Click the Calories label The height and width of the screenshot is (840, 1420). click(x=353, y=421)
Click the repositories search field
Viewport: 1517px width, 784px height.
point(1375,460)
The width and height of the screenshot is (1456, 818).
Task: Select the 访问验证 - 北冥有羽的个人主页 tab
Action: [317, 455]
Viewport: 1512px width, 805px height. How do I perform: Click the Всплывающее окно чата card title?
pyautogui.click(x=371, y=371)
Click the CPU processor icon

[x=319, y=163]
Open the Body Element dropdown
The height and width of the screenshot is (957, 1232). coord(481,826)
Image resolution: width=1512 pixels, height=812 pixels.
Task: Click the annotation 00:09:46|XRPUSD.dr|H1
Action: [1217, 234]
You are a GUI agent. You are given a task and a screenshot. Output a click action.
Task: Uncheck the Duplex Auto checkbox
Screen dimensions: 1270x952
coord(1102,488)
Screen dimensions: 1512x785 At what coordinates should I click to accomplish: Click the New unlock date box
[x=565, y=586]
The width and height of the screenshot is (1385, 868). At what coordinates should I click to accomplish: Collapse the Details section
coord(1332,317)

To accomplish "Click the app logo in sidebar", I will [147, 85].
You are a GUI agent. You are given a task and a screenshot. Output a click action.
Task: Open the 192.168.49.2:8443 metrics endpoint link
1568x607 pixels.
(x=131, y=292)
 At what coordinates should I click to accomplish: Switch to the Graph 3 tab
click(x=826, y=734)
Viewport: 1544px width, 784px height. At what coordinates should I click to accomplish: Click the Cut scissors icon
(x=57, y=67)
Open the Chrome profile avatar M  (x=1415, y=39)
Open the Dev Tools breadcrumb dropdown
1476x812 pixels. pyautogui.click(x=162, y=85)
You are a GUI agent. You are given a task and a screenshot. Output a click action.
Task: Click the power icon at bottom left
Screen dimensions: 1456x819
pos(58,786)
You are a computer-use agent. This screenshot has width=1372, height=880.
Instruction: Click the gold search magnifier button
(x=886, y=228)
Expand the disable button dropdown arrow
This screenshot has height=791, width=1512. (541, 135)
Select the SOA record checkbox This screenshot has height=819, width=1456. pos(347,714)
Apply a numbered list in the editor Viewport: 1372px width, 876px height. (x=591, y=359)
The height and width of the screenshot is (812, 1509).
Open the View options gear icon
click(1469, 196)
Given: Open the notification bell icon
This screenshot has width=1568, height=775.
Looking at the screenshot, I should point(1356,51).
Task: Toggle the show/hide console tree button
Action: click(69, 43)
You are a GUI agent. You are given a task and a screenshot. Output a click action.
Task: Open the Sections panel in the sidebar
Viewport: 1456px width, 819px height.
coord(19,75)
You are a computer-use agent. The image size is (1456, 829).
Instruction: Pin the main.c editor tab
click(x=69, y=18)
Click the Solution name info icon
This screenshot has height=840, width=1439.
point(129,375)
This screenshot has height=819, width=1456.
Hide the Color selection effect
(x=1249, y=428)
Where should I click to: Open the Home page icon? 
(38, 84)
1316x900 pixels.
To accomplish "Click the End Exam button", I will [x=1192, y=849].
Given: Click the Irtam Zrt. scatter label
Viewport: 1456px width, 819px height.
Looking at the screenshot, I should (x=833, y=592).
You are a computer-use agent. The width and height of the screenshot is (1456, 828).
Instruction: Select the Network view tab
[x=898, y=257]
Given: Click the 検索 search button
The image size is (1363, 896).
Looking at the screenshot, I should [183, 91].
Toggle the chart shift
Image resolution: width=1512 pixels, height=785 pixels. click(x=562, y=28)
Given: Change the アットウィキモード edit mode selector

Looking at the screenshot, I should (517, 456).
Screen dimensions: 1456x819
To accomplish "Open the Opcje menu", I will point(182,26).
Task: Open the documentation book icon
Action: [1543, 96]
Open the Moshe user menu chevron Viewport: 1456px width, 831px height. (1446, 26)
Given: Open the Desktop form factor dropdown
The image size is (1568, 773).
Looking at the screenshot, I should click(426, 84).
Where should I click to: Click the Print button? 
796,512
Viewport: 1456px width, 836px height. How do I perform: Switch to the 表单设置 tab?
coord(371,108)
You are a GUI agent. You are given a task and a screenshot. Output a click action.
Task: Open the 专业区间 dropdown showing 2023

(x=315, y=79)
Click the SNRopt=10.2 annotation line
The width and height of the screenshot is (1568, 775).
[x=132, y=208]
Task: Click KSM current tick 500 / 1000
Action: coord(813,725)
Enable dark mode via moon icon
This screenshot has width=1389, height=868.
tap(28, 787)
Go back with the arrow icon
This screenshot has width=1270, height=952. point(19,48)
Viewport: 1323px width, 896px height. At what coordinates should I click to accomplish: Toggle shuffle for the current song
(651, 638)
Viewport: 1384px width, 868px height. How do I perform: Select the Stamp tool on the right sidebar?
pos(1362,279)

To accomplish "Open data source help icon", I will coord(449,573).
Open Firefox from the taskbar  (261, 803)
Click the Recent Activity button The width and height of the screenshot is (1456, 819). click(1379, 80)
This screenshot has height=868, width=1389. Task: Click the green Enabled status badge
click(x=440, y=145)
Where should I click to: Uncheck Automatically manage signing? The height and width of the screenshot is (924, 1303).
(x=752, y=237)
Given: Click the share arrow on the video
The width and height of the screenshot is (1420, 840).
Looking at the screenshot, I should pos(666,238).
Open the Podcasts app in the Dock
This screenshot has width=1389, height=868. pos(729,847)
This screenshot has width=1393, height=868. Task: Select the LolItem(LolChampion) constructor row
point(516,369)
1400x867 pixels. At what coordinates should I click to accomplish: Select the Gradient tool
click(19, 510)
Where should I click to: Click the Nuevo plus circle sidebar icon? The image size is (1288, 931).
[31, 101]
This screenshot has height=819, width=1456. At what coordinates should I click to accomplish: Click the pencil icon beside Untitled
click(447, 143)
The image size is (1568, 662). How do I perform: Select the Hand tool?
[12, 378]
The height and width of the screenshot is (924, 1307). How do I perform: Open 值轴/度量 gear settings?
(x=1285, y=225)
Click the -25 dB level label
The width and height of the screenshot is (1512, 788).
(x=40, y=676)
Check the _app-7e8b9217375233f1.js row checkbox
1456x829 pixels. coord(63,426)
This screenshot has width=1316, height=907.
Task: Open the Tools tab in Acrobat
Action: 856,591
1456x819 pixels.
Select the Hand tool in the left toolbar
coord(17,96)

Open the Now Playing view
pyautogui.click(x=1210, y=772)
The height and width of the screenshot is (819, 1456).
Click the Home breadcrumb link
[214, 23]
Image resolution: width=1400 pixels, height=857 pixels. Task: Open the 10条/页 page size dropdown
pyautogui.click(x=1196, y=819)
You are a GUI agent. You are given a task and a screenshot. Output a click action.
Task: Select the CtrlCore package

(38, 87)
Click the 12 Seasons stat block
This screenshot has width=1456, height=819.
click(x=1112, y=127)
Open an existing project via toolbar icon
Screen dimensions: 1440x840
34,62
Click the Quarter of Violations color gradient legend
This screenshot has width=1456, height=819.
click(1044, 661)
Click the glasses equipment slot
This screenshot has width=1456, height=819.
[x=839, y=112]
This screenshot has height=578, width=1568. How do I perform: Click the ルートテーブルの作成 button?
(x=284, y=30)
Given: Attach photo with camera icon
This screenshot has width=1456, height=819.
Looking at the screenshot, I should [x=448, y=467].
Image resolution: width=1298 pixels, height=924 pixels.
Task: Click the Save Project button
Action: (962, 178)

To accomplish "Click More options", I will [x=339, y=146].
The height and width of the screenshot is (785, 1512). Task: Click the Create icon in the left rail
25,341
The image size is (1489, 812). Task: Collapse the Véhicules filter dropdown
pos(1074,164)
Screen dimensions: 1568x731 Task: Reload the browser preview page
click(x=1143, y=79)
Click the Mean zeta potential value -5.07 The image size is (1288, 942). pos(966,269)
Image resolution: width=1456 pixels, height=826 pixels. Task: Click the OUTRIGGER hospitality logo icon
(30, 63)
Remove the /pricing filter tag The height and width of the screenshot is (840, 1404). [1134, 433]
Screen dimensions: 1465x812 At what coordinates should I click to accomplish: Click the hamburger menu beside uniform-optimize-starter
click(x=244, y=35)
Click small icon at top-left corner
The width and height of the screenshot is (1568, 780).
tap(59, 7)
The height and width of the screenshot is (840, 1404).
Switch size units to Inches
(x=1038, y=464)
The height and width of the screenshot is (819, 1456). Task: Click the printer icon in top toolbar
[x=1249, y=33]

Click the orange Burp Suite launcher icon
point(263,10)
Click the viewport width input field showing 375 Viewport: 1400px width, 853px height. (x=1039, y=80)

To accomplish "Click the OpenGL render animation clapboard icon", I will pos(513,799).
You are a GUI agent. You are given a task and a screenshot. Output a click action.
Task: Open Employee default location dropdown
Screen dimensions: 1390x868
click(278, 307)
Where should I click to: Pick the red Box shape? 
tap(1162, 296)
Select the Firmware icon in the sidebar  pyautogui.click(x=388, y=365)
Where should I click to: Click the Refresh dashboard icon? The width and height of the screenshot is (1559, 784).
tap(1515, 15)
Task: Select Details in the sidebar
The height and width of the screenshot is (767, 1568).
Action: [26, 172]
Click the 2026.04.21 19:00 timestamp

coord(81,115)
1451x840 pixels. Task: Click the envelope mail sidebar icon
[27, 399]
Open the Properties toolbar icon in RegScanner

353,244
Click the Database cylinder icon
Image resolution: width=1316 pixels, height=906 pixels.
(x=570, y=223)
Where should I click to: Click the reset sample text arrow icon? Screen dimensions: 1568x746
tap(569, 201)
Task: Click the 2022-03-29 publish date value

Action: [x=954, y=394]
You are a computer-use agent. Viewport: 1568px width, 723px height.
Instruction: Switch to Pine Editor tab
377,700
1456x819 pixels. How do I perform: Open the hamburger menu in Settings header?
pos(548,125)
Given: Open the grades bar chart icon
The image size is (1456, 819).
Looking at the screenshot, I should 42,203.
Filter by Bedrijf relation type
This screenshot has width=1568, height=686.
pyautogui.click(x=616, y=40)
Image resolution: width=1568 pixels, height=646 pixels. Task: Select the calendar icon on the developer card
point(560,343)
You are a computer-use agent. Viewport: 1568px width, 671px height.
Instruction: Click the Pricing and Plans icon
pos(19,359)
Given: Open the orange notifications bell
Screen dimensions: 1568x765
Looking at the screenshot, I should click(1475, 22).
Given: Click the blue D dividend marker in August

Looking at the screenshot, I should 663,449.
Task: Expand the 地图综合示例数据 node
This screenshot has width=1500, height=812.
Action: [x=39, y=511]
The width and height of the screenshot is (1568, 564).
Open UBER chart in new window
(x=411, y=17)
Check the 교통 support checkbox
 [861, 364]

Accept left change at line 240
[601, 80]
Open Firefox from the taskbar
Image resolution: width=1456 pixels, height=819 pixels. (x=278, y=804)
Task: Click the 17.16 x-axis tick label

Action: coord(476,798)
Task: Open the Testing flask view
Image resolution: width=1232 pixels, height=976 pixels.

### WHAT IS REQUIRED
Where the line holding "Apply a numbered" appears in the listing above, start reproducing exactly, and end with the line holding "Given: Open the notification bell icon".

### SOLUTION
Apply a numbered list in the editor Viewport: 1372px width, 876px height. (x=591, y=359)
The height and width of the screenshot is (812, 1509).
Open the View options gear icon
click(1469, 196)
Given: Open the notification bell icon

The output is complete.